● Records shown
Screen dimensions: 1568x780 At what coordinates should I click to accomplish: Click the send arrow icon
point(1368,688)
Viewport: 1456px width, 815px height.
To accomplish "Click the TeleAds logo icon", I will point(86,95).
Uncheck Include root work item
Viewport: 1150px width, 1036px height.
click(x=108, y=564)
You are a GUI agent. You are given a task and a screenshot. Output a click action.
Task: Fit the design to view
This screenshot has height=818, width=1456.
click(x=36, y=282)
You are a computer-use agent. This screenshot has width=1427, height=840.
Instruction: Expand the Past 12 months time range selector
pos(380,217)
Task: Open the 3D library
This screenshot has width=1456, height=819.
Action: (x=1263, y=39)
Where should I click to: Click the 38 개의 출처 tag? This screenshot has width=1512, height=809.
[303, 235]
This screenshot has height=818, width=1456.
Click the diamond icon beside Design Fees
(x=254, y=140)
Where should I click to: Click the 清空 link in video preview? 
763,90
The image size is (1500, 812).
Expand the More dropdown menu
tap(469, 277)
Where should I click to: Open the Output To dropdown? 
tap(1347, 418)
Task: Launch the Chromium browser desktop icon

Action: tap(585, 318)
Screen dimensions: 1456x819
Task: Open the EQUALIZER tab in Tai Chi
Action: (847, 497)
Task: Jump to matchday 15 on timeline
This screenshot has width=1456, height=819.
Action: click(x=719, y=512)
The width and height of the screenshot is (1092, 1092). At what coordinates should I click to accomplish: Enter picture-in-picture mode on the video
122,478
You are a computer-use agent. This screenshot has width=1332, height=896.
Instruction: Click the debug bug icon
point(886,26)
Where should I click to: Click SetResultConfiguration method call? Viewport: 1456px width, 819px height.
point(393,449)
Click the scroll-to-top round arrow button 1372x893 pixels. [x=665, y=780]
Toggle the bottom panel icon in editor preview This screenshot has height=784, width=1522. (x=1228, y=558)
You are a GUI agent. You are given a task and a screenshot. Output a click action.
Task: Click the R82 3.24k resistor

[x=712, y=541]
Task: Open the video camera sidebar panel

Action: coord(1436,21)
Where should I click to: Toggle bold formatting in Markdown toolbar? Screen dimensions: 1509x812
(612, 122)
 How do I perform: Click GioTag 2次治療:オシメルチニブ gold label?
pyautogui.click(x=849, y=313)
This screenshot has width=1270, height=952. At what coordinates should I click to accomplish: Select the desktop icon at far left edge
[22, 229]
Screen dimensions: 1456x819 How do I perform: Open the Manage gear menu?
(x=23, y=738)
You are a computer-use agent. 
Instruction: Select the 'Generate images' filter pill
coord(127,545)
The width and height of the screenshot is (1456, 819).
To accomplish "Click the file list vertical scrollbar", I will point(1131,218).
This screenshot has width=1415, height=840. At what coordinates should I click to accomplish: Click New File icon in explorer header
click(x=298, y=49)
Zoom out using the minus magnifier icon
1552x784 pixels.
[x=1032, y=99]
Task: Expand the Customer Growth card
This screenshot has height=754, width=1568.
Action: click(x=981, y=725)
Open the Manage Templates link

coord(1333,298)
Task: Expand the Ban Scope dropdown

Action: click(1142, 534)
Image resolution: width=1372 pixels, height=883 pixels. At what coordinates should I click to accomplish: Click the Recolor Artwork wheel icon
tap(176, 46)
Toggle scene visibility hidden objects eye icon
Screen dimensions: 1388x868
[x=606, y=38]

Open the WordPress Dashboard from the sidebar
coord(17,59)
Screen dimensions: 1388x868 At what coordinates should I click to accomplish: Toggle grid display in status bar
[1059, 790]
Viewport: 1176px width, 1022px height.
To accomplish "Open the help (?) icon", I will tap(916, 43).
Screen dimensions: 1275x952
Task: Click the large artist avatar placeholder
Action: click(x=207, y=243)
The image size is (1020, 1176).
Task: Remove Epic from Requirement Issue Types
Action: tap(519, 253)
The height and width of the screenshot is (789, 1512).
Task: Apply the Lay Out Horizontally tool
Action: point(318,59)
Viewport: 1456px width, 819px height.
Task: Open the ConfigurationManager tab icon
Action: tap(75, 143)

● Exercise requirements
The answer must be every line from the records above that contains the word "agent", copied in full.

● Exercise answer
You are a GUI agent. You are given a task and a screenshot. Output a click action.
You are a computer-use agent. This screenshot has width=1427, height=840.
You are a computer-use agent. This screenshot has width=1332, height=896.
You are a GUI agent. You are given a task and a screenshot. Output a click action.
You are a computer-use agent. 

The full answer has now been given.